Des débris retrouvés au Yémen seraient liés à un missile balistique chinois de type Dongfeng-15A, selon des sources yéménites et des spécialistes en armement, rapportent TopTribune. Ce développement marquerait une première pour Riyad dans son affrontement avec les rebelles houthis, soutenus par l’Iran.
Identification des débris du missile
Sur une vidéo partagée sur des réseaux sociaux, des habitants yéménites examinent les restes du missile. Éclairés par des lampes des téléphones, on peut observer les ailerons, le moteur et un numéro de série, avec l’appellation DF-15A clairement visible sur le côté. Bien que le Wall Street Journal n’ait pas pu valider ces images immédiatement, des analystes régionaux estiment qu’elles semblent authentiques.
La cible précise de ce missile au Yémen demeure incertaine. Seules les parties restantes du missile ont été localisées, l’ogive s’étant détachée durant son vol pour continuer vers une destination inconnue. Des spécialistes ont reconnu le missile comme un DF-15A en comparant avec des modèles déjà exposés dans des reportages de médias d’État chinois.

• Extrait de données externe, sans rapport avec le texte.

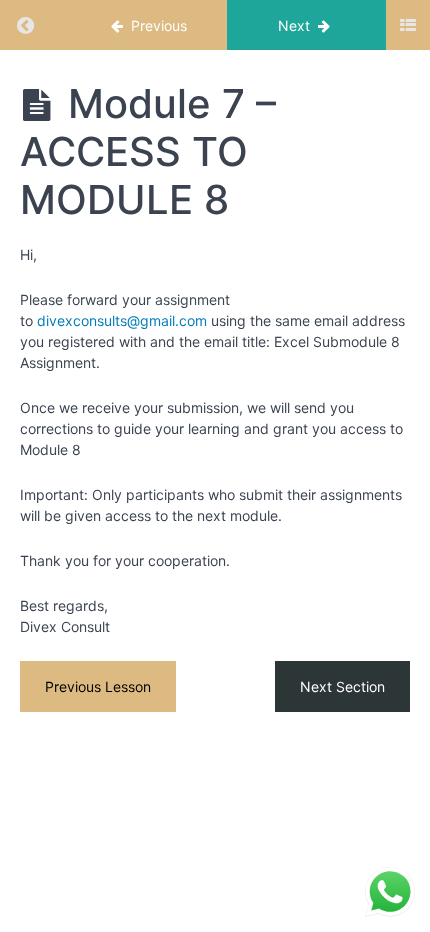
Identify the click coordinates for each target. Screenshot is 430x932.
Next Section (342, 686)
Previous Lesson (98, 686)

Riyad ne conteste pas l’usage du missile
Un officiel houthi et un représentant du gouvernement yéménite ont tous deux affirmé que l’Arabie saoudite avait effectivement tiré le missile. Du côté saoudien, les responsables n’ont pas démenti cette information, mais ont insisté sur le fait que les Houthis ne pouvaient pas posséder de missiles de type Dongfeng-15.

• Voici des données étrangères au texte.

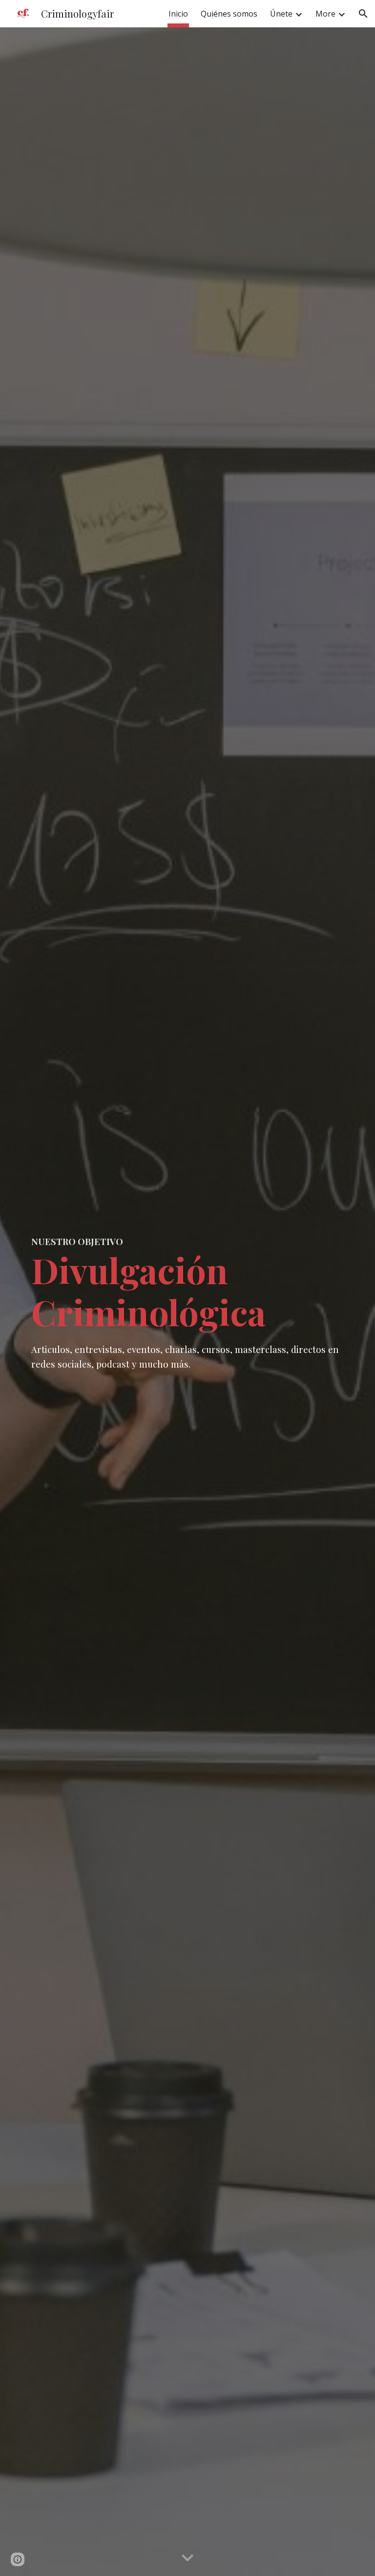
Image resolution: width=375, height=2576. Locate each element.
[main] (187, 1301)
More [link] (325, 13)
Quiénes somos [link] (229, 13)
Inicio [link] (178, 13)
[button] (363, 13)
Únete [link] (281, 13)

Des analystes voient dans cette action une manoeuvre stratégique : Riyad chercherait à montrer à ses adversaires qu’il est en possession de nouveaux armements qui n’ont pas été révélés auparavant. « L’Arabie saoudite jouerait une carte qu’elle a gardée en réserve pour restaurer un équilibre stratégique face aux attaques des Houthis », a déclaré Sacha Bruchmann, chercheur à l’International Institute for Strategic Studies.
Le DF-15A est un missile balistique chinois à courte portée, à propergol solide, avec une portée maximale d’environ 965 kilomètres. Cette capacité lui permettrait de viser la côte sud de l’Iran, soulevant des interprétations selon lesquelles ce tir pourrait également être une menace envers Téhéran, et non seulement à l’encontre des Houthis.

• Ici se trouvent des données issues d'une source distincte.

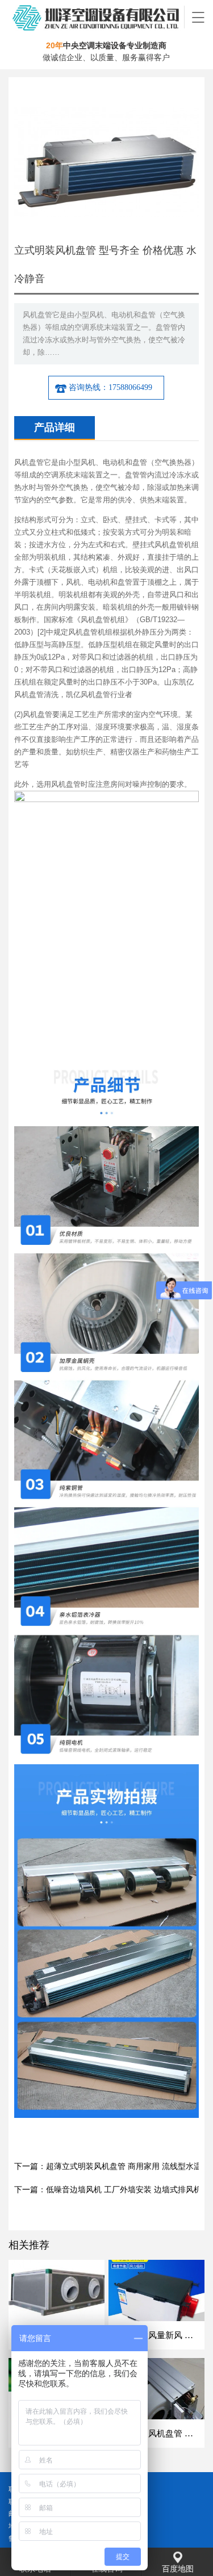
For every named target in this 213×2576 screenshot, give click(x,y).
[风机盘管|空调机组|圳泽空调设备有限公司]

Cette situation pourrait relancer le débat sur les ventes d’armements chinois au Moyen-Orient. Si la confirmation de l’utilisation d’un missile chinois par Riyad venait à être validée, cela fournirait une preuve tangible de transactions militaires que Pékin a longtemps niées. Washington a longtemps identifié l’Arabie saoudite comme acheteuse de missiles chinois, sans toutefois avoir pu confirmer des transactions spécifiques.
Le Stockholm International Peace Research Institute note que la Chine est le cinquième plus grand exportateur d’armes au monde, avec des nations comme le Pakistan, la Serbie et la Thaïlande parmi ses principaux acheteurs. Les États-Unis demeurent le plus grand exportateur d’armement globalement, l’Arabie saoudite représentant à elle seule 12 % de leurs ventes.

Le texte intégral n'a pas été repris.